**Exercise description:**
Render each line of the material below as an item in a numbered list, dropping blank lines and leaving the pictures out.

··· Task input ···

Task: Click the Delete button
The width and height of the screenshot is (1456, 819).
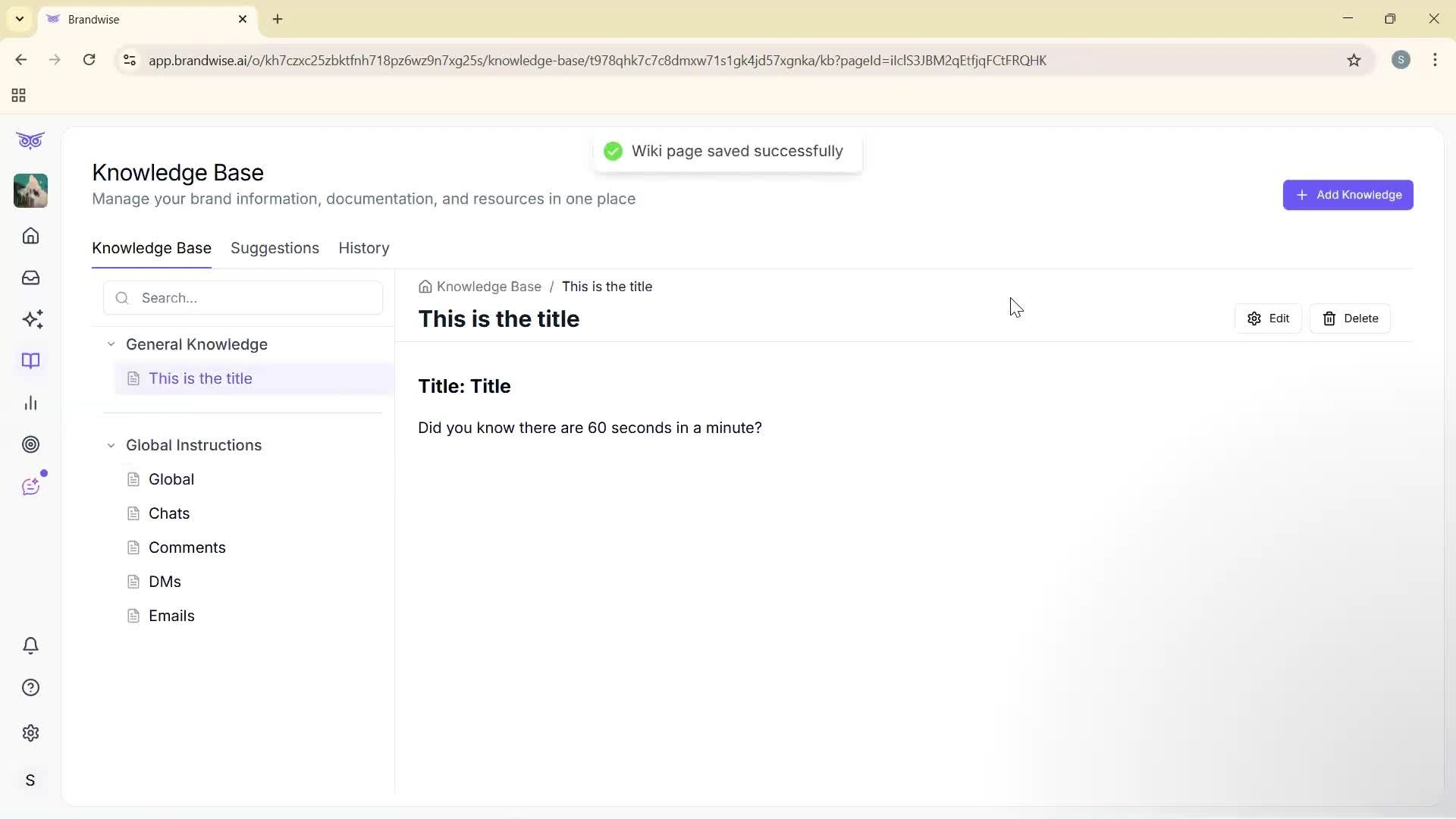Action: click(x=1351, y=318)
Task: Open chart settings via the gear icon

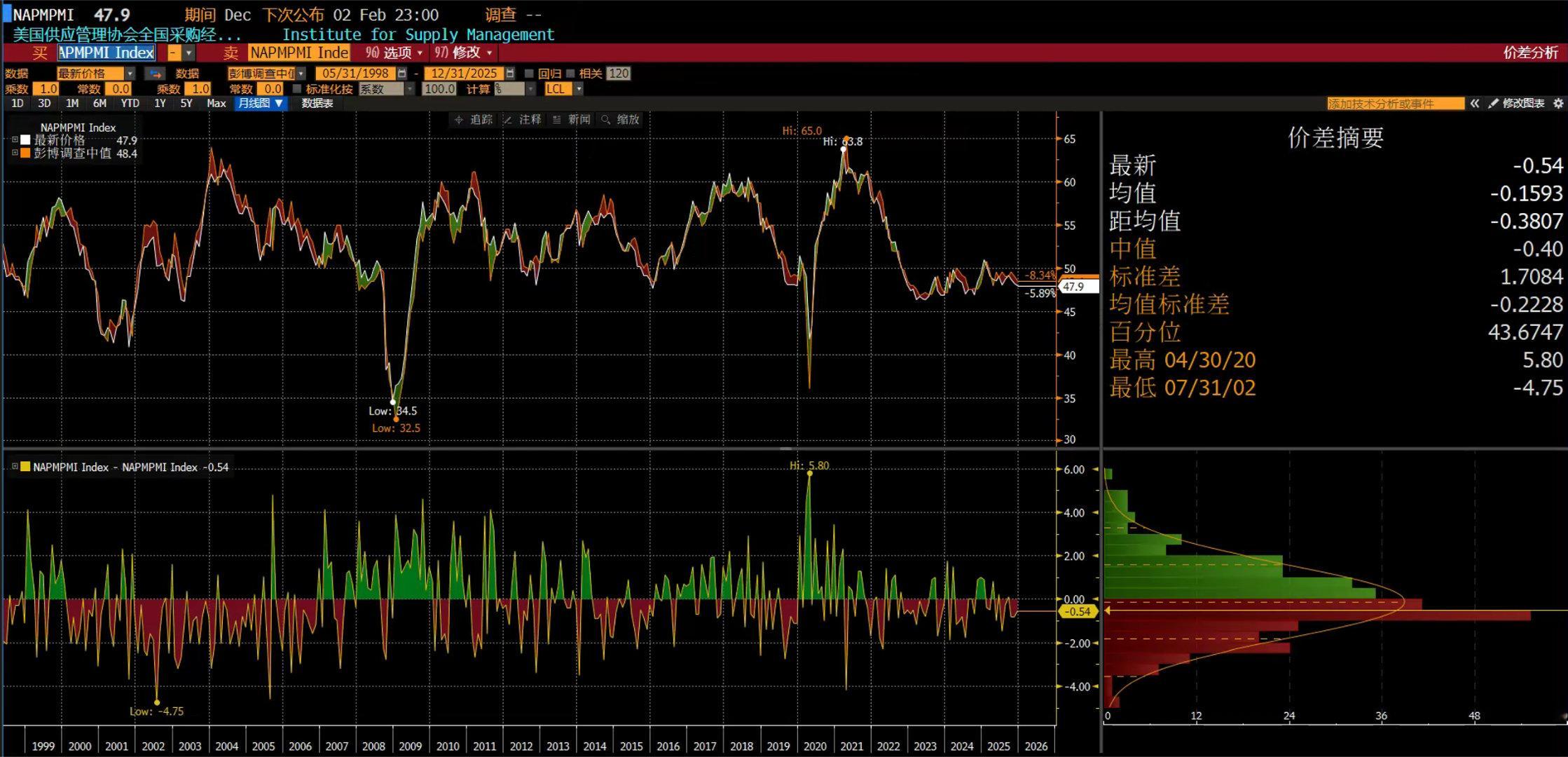Action: coord(1559,103)
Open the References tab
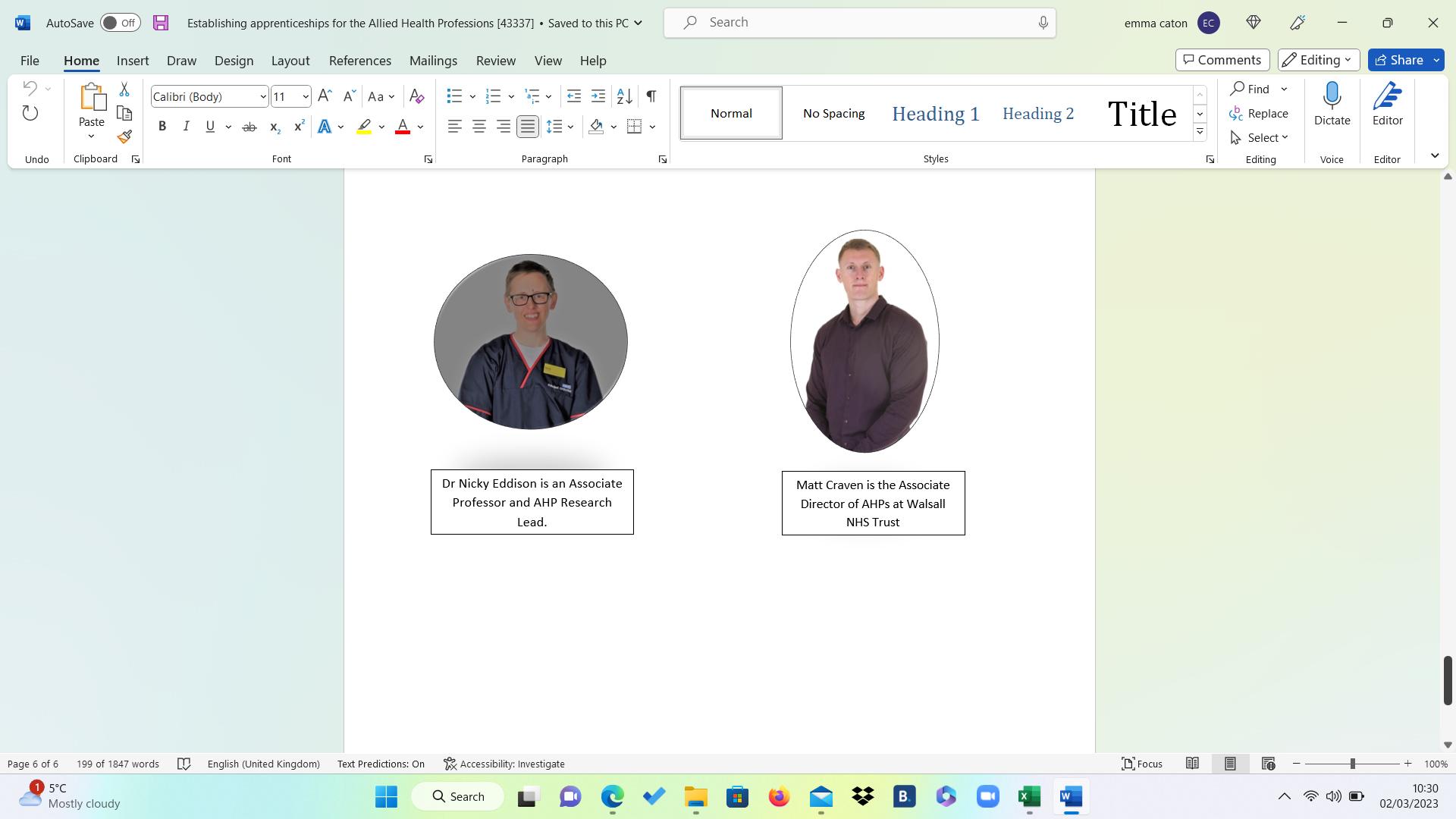Image resolution: width=1456 pixels, height=819 pixels. click(x=359, y=61)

···

**Exercise solution:**
1. Task: Click the Delete button
2. The width and height of the screenshot is (1456, 819).
3. Action: click(x=1351, y=318)
4. Task: Open chart settings via the gear icon
5. Action: coord(1559,103)
6. Open the References tab
7. Image resolution: width=1456 pixels, height=819 pixels. click(x=359, y=61)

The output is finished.